Shortly after the victim was dragged out of the bodega, defendant, carrying a large knife, joined the fray. Video footage captured the assault and clearly depicted the moment when defendant, holding Junior by his sweatshirt, thrust his large knife directly into Junior's throat. It is undisputed that the resulting wound, which was 4½ inches deep and severed the jugular vein, was the sole cause of death.
A person commits first-degree murder under Penal Law 125.27(1)(a)(x) when, intending to "cause the death of another person, he causes the death of such person or of a third person," and "the defendant acted in an especially cruel and wanton manner pursuant to a course of conduct intended to inflict and inflicting torture upon the victim prior to the victim's death. As used in this subparagraph 'torture' means the intentional and depraved infliction of extreme physical pain; 'depraved' means the defendant relished the infliction of extreme physical pain upon the victim evidencing debasement or perversion or that the defendant evidenced a sense of pleasure in the infliction of extreme physical pain...."
We find that the evidence was legally insufficient to prove that defendant inflicted torture on the victim within the meaning of the statute in two respects. First, we conclude that defendant did not engage in a "course of conduct" with the intention of inflicting "extreme physical pain" on the victim. Extreme physical pain cannot be defined precisely. However, it cannot be reasonably doubted that the fatal blow to the victim's neck caused extreme pain. Yet, that blow was a single act rather than a course of conduct. Thus, we find that defendant and his accomplices did not engage in a" course of conduct" involving the intentional infliction of extreme physical pain. Accordingly, the conduct at issue here does not satisfy the statutory definition of torture in that respect.
Further, the record also fails to support the conclusion that defendant "relished" or "evidenced a sense of pleasure in the infliction of extreme physical pain." In arguing to the contrary, the People point out that, after the homicide, defendant twice told other gang members that he had "hit [the victim] in the neck," in a tone that the listener considered boastful. This did not meet the statutory standard. In our view, the statute contemplates evidence that the defendant savored the infliction of extreme pain in the process of inflicting the pain, and for its own sake.
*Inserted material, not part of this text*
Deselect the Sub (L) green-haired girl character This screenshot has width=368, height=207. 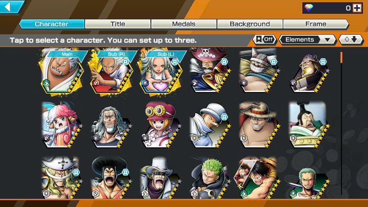(x=160, y=71)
The record does not indicate that this occurred here (compare People v Williams, 78 A.D.3d 574, 575 [1st Dept 2010], lv denied 16 N.Y.3d 746 [2011]; Williams v Lempke, 2014 WL 5035219, 2014 U.S. Dist LEXIS 137449 [SD NY 2014]).
We have considered defendant's arguments regarding the other convictions and find them to be unavailing. In particular, there was sufficient evidence of homicidal intent to support the second-degree murder conviction.